Forcément, c'est une révolution pour les distributeurs. « Le produit d'appel internet, c'était le fonds en euros, raconte Yves Conan, directeur général de Linxea. C'était la baguette de pain, notre axe unique de communication. Cela s'achetait tout seul. » Au zénith entre 2015 et 2020, les têtes d'affiche du web, Suravenir Opportunités et Euro Allocation Long Terme ont livré 2,1% l'an passé. On s'éloigne des 2,5% du Top 5 et des 3% du Livret A !

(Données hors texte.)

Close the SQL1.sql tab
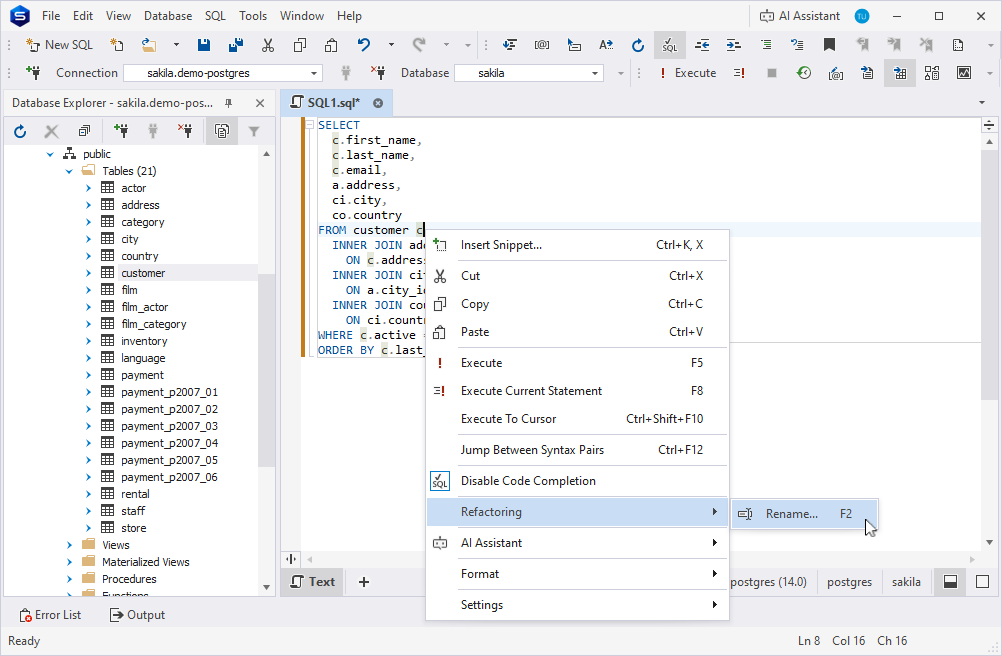This screenshot has width=1002, height=656. click(x=378, y=103)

« Évidemment, il y a un peu de déception sur le taux facial, reconnaît Yves Conan. On a toujours envie d'avoir le meilleur produit. 3%, ce serait plus attractif, on collecterait plus, et plus facilement. » D'autant plus quand la concurrence réagit. « Pas mal d'acteurs avaient vraiment peur d'une sortie massive. Ils ont donc utilisé leurs réserves, et tout le monde se retrouve un peu noyé dans la masse... », constate Yves Conan.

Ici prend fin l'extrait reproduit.